The Legacy of the International Socialists, 50 Years Later

Like many left-wing groups in the 1970s, the International Socialists hoped to build the class struggle by making a “turn to industry.” The IS’s efforts generated an important legacy in the form of Labor Notes and Teamsters for a Democratic Union.

Student Demo

From the Free Speech Movement to the Factory Floor offers a useful perspective on how an earlier generation of leftists in the IS approached the labor movement. (Evening Standard / Hulton Archive / Getty Images)

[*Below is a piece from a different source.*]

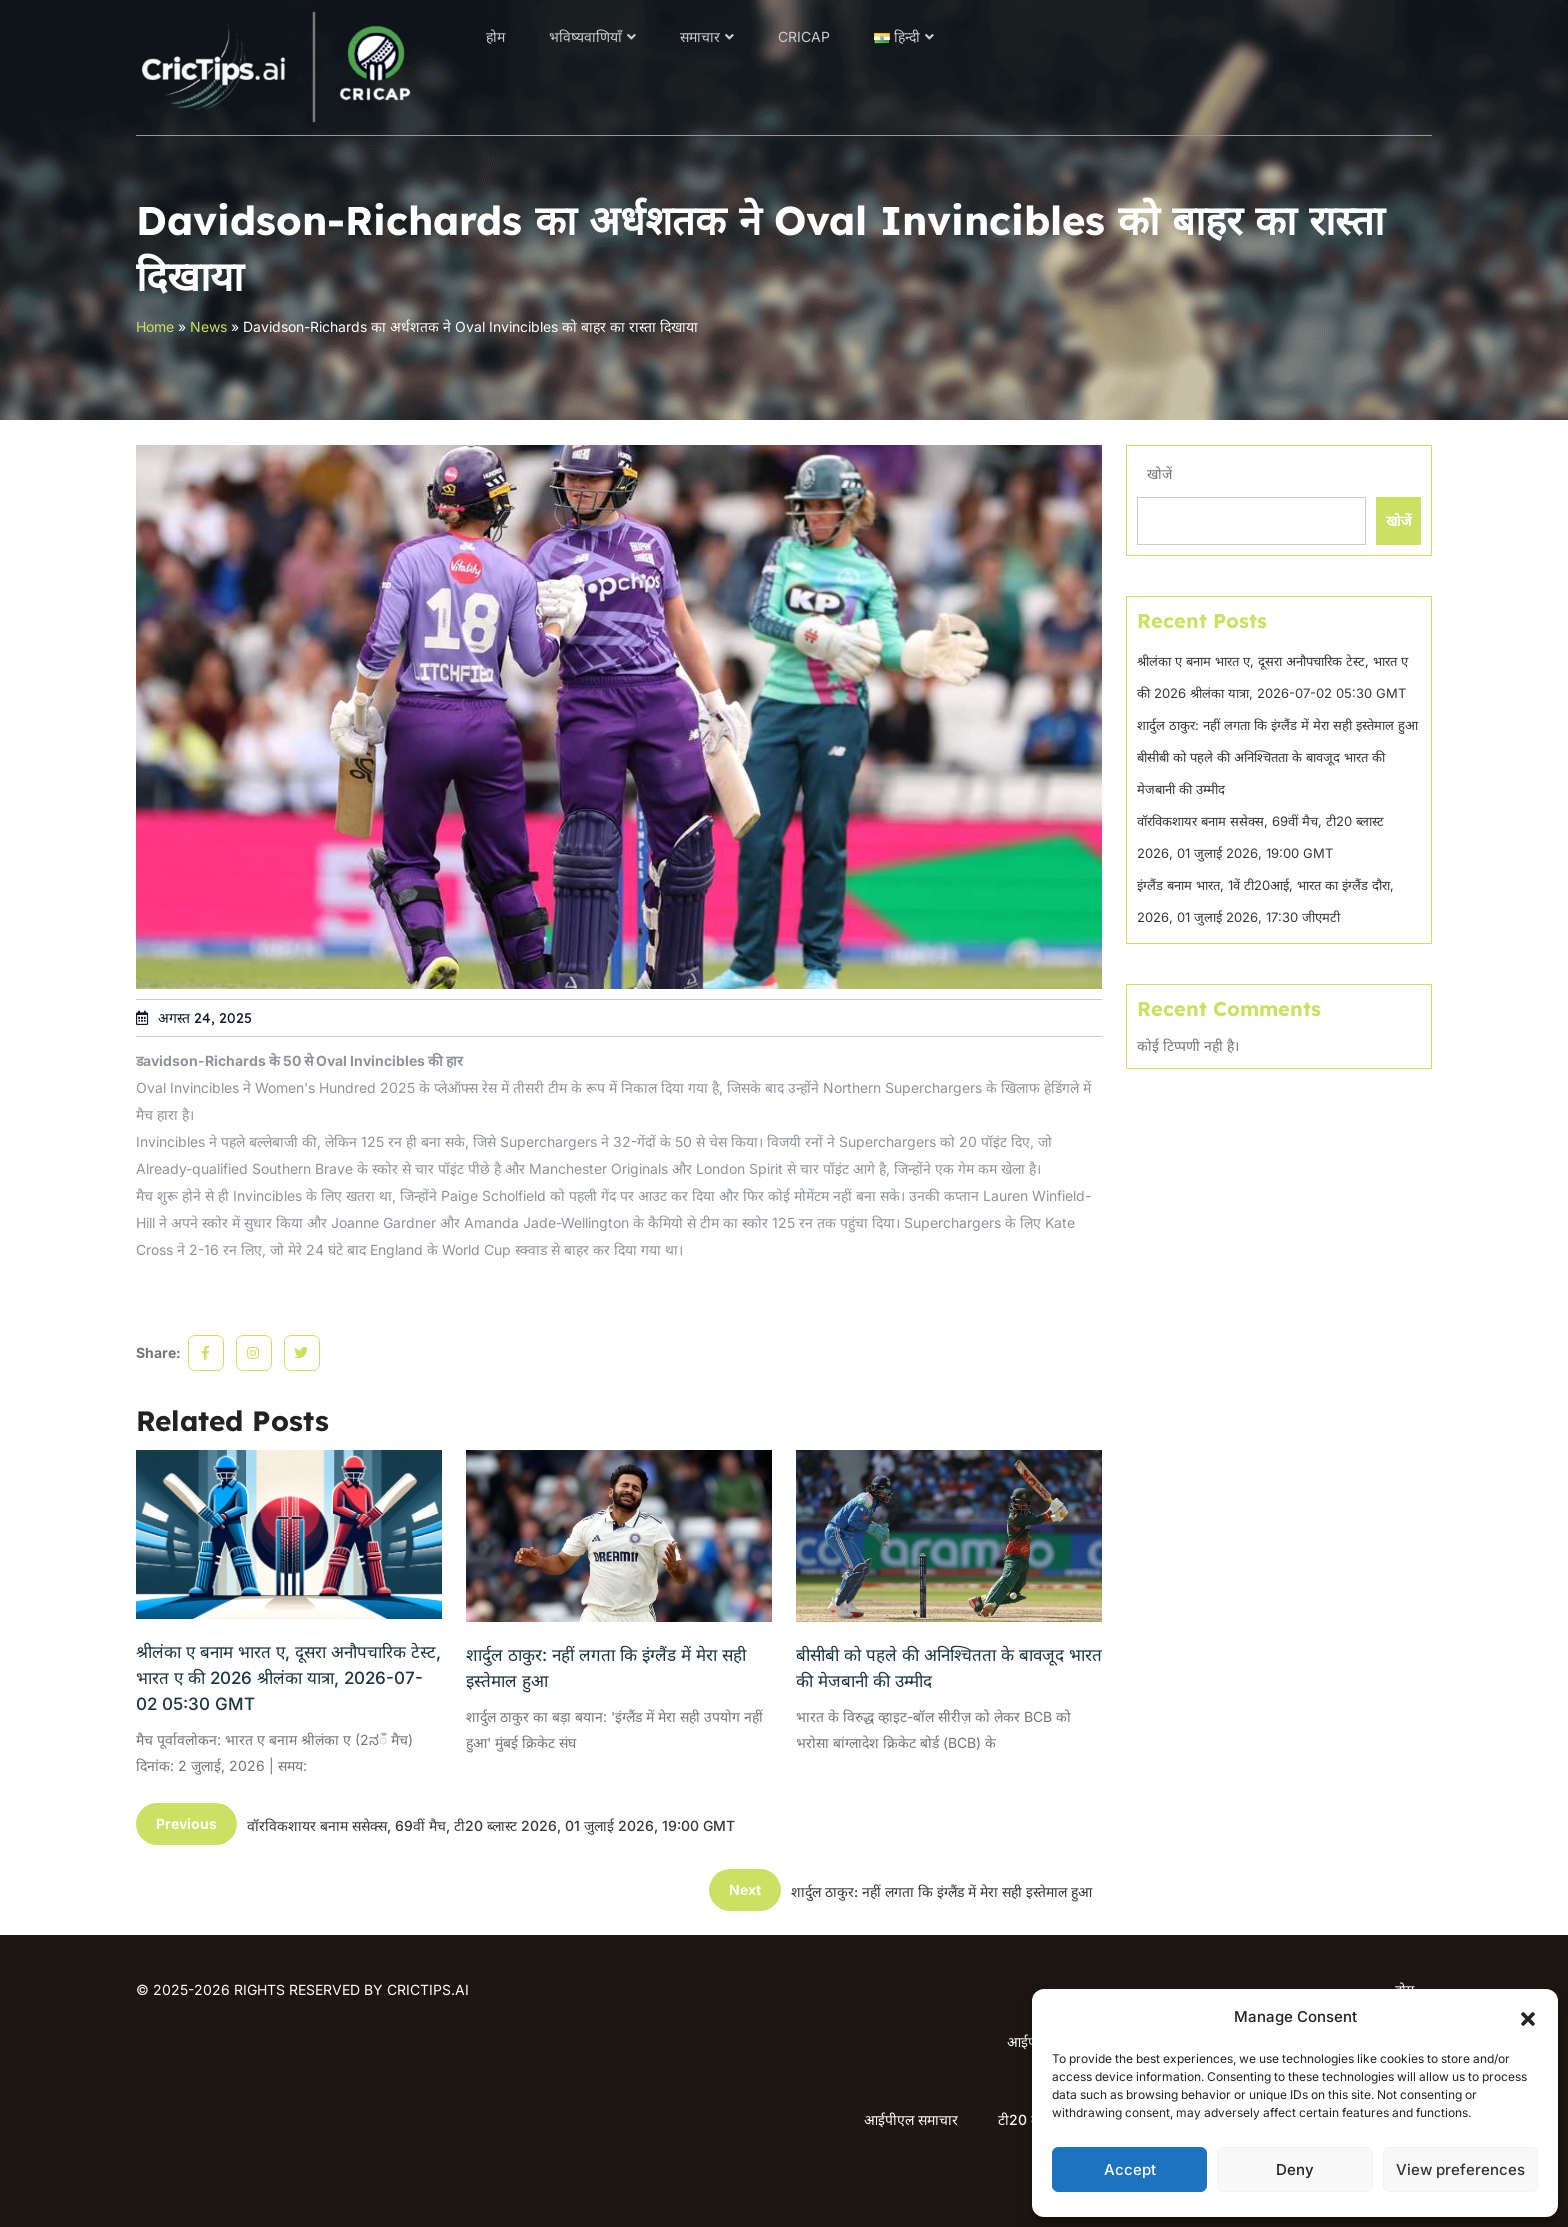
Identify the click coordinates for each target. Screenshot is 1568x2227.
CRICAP (804, 36)
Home (155, 326)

Some young radicals are still pondering how they should relate, personally and collectively, to the labor movement. Should they try to become agents of workplace change while serving on the staff of local, regional, or national unions? Or should they organize “on the shop floor” — in nonunion shops or as unionized teachers, nurses, or social workers? And then seek elected rather than appointed union leadership roles?

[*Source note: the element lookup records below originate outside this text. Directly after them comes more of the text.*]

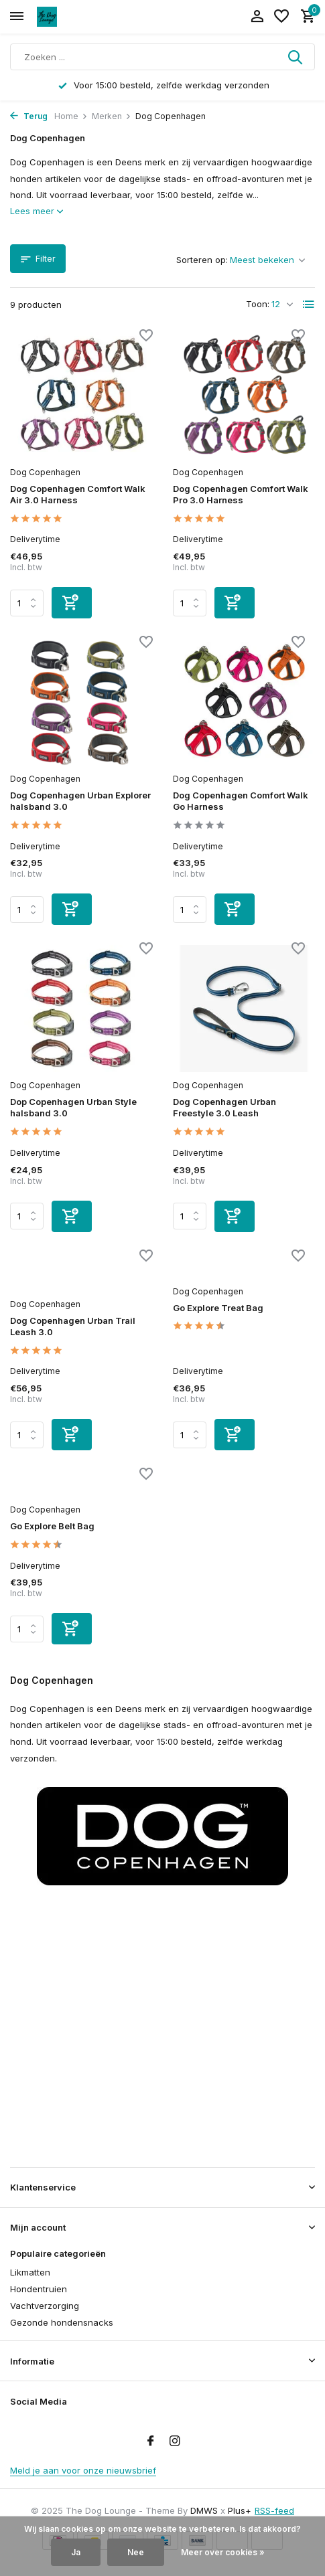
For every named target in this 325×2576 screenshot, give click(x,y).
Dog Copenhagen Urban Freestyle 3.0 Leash (224, 1107)
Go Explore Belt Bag (52, 1526)
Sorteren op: (202, 259)
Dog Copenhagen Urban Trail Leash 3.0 (72, 1326)
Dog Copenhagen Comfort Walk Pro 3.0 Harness (240, 494)
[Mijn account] (257, 16)
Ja (75, 2552)
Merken (111, 116)
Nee (135, 2552)
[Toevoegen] (72, 602)
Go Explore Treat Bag (218, 1307)
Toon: (257, 303)
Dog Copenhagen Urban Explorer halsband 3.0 (80, 801)
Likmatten (30, 2272)
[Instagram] (175, 2441)
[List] (309, 304)
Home (71, 116)
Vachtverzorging (44, 2305)
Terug (29, 116)
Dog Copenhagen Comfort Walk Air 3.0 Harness (77, 494)
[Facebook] (150, 2441)
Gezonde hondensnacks (61, 2322)
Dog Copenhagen (45, 472)
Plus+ (239, 2510)
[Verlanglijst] (281, 17)
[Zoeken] (162, 57)
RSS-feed (274, 2510)
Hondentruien (38, 2289)
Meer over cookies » (223, 2552)
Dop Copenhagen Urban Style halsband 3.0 (73, 1107)
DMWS (204, 2510)
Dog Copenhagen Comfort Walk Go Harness (240, 801)
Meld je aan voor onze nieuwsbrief (83, 2470)
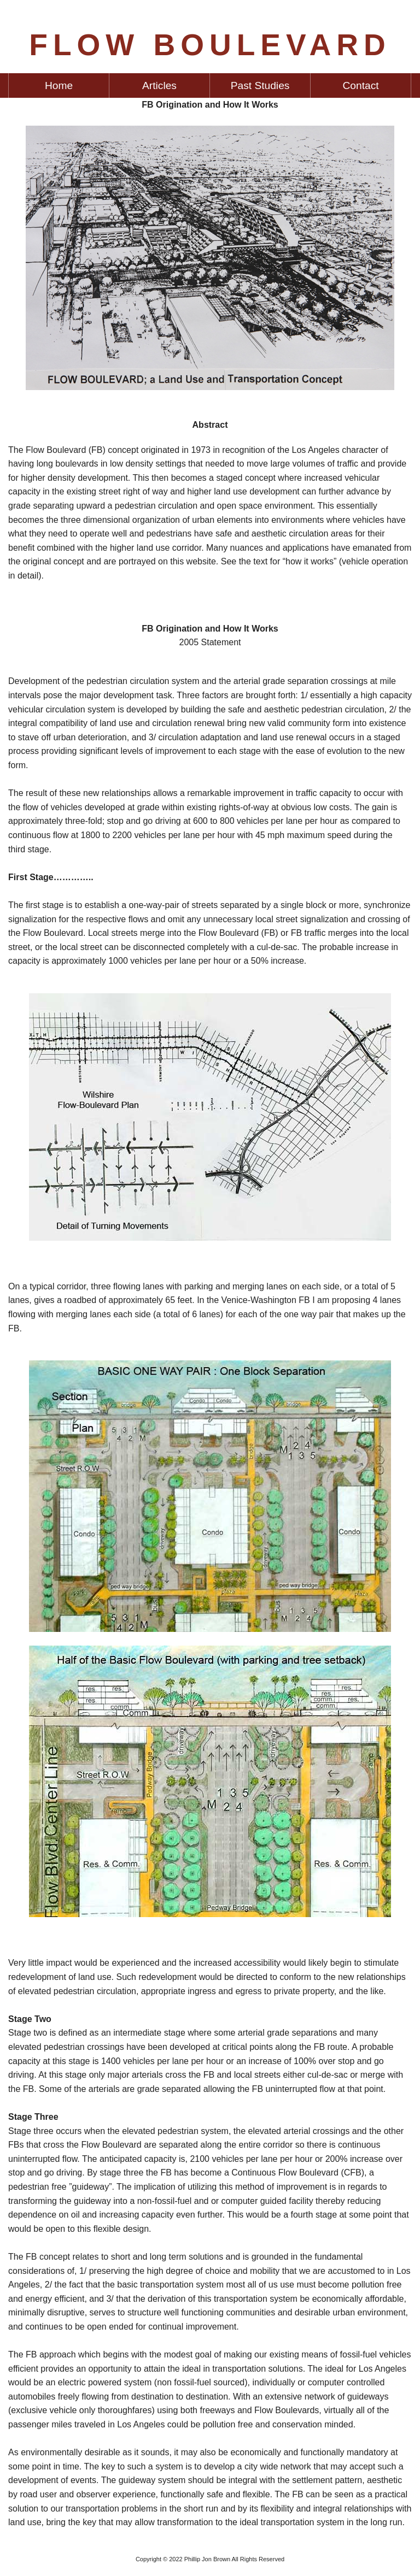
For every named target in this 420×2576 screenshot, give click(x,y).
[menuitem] (59, 85)
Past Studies (260, 85)
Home (59, 85)
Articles (159, 85)
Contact (360, 85)
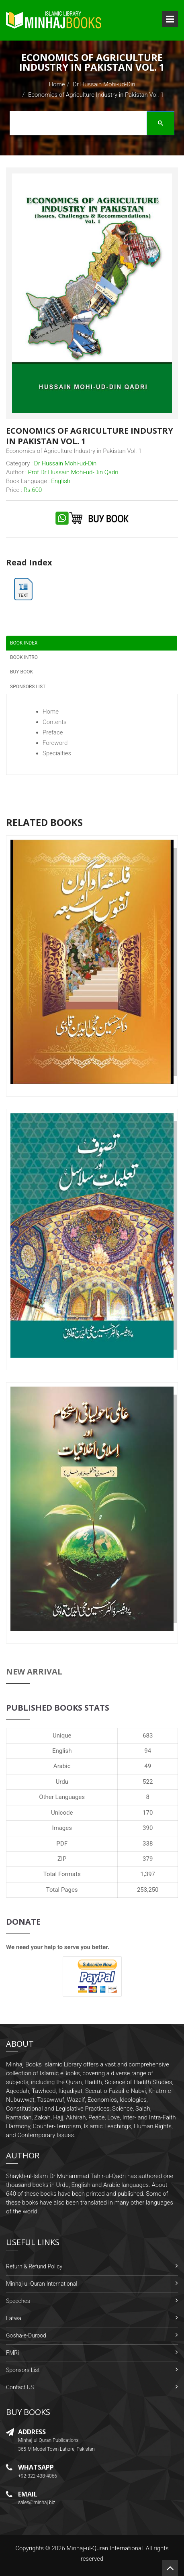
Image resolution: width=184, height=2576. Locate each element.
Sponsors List (23, 2370)
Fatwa (13, 2318)
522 (148, 1781)
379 (148, 1858)
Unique (62, 1735)
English (62, 1750)
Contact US (20, 2387)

A few years ago, delegates to a national convention of Democratic Socialists of America (DSA) narrowly passed a resolution favoring the rank-and-file route. Some DSA members have joined the Rank & File Project, which supports this approach “to fighting for a better world from the bottom up.”

Fifty years prior, ’60s leftists pondered the same options before launching their own reform efforts, both within the labor bureaucracy and as challengers to it. Some had the foresight to transition from campus and community organizing to union activism in health care, education, and social work where college degrees were helpful and job security good.